I seem to be having issues getting ProFTP to listen/communicate on passive ports.

I've added

PassivePorts 1025 1050

to my proftpd.conf file

and opened 1025 - 1050 on my filewall, however it dosnt seem to be working properly.

I dont seem to find much on these forums or at the proftp wages either...

Any suggestions/comments?

Matt

 

[DigitalN]

How many clients do you have ? You'd usually need more than 25 ports for passive usage, maybe twice the number of your clients would be a rule of thumb.

 

[wh7702]

I'm the only one connected...

 

[wh7702]

Cant seem to put my finger on it.

netstat confirms pureftp (switched to pureftpd btw) is running properly and utilizing the correct ports.

I can connect to the server, browse directories, and even download data. However, when I try to place data on the server, I get a 550 error.
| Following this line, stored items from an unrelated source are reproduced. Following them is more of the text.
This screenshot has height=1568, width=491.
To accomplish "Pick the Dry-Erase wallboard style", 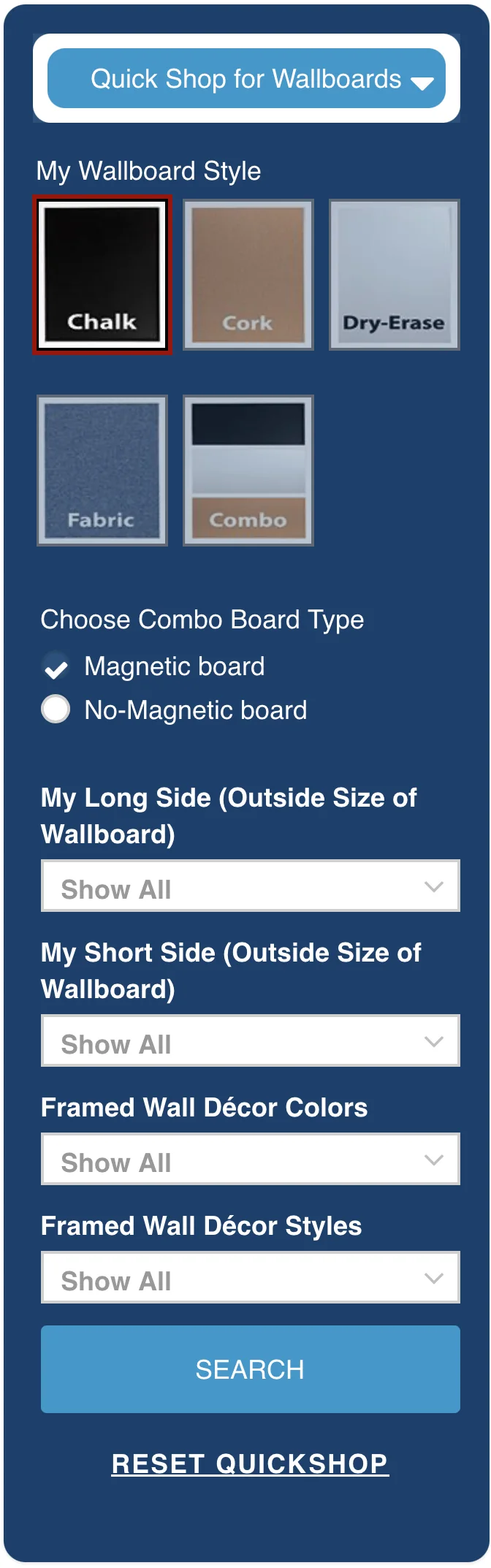I will click(395, 275).
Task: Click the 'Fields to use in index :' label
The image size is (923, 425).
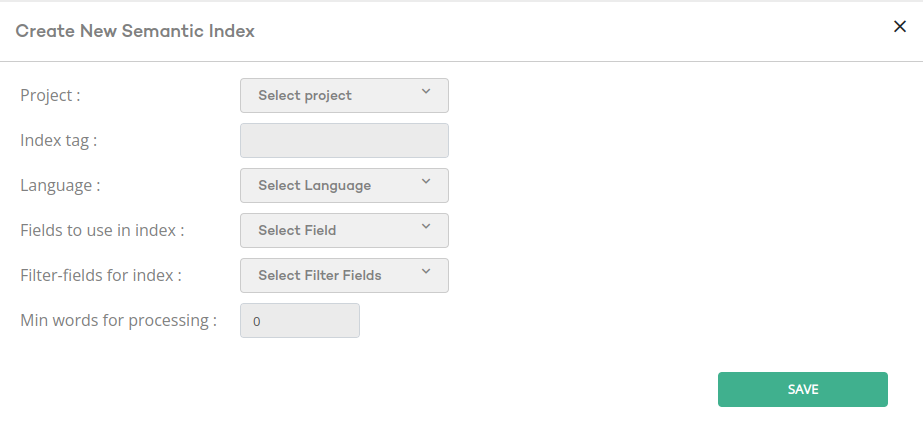Action: 102,230
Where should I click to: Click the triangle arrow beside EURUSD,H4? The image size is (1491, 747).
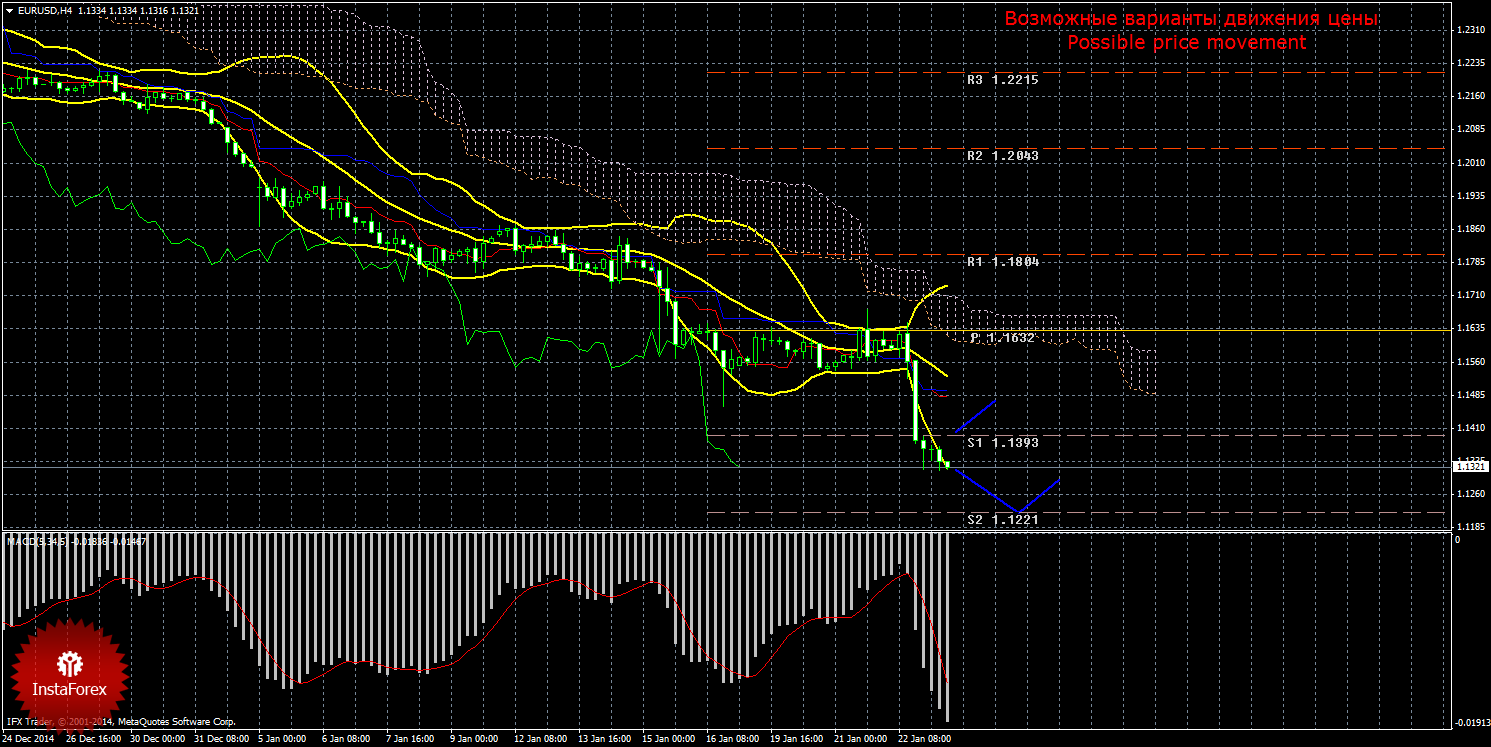(x=9, y=10)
Normally 550 is no permissions, however I do have permissions, and if I remove the firewall it does allow me to upload data fine.

I have 21,1025-1050 open.

Should work fine or am I missing someting?

Matt

 

[DigitalN]

Try opening port 20 in your firewall as well - that may help.

 

[chirpy]

Are you using an SPI firewall such as APF? If so, there's no need at all to open up ephemeral ports for PASV FTP, as they're allowed due to the existing port 21 connection. IF that is the case, there's also no need to specify the port range in the ftp daemon configuration since any unused ephemeral port will do.
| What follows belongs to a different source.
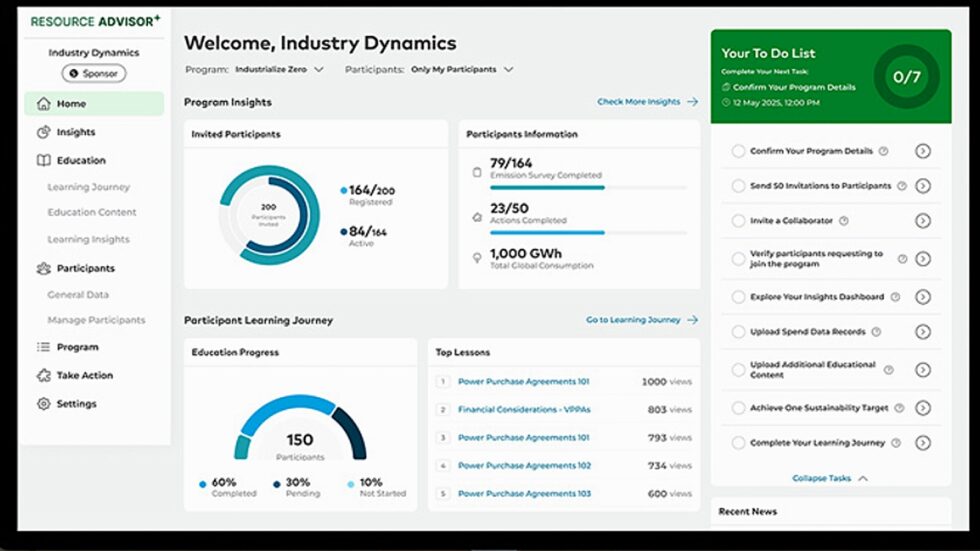Open Settings gear icon in sidebar
The height and width of the screenshot is (551, 980).
[43, 404]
If you're using a non-SPI firewall, do you actually login and then it freezes? If you cannot even login, then the problems are elsewhere since it doesn't enter PASV mode until you've authenticated (IIRC).

 

[wh7702]

I figured it out.

When I enabled "FTP Services" on the firewall, it turned on "FTP Proxy Services". No indication at all thats what it was. I blindly assumed "FTP Services" meant it was opening 20/21, then I added 1025-1050. Wasnt the case...

All is well now.

Thanks guys,

Matt

 

[procam]

Are you using an SPI firewall such as APF? If so, there's no need at all to open up ephemeral ports for PASV FTP, as they're allowed due to the existing port 21 connection. IF that is the case, there's also no need to specify the port range in the ftp daemon configuration since any unused ephemeral port will do.

If you're using a non-SPI firewall, do you actually login and then it freezes? If you cannot even login, then the problems are elsewhere since it doesn't enter PASV mode until you've authenticated (IIRC).
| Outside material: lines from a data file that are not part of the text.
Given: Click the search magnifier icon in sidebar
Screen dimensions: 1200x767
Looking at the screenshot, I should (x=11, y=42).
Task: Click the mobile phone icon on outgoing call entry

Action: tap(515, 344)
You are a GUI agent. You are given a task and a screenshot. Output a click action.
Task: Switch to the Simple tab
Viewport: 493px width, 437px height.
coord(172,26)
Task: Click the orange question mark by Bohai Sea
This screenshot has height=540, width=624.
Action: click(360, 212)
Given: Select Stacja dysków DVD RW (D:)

Why is it that what you say simply doesnt work in this case ??
I have diddled with this on numerous servers off and on for MONTHS ~ my solution at best is to open 35000_36000 in apf and open them and uncomment the pureftp conf to passive connections on 35000 36000 and ftp works as it should - if I remove those ftp runs like its a cobalt raq unit from 1990 HORRIBLE connections dropped ftps and all my customers complain.....
Chirpy yer sposed to be the cpanel god man ~ what gives why do I see in thread after thread you say we shouldnt open these but it wont work any other way ~
Lettuce get to the beef of this at last please can you enlighten me please.

 

[chirpy]

I have never had to open a hole in the APF firewall for passive FTP. IF you are having to, you may be blocking static ports that you shouldn't be (i.e. 20 and 21). Also, do make sure you're using the latest APF as recent ones have been very buggy and I have had problems on some servers with the very latest release too. In those cases I've used a different SPI firewall script also without a hole in it.

 

[Vatoloco]

I have never had to open a hole in the APF firewall for passive FTP. IF you are having to, you may be blocking static ports that you shouldn't be (i.e. 20 and 21). Also, do make sure you're using the latest APF as recent ones have been very buggy and I have had problems on some servers with the very latest release too. In those cases I've used a different SPI firewall script also without a hole in it.

What issues could arise from blocking 21? I changed the default port for ProFTP awhile ago and when I setup APF I went through /etc/apf/conf.apf and removed all instances of 21 and replaced it with my custom port. I also had to unblock 35000_36000.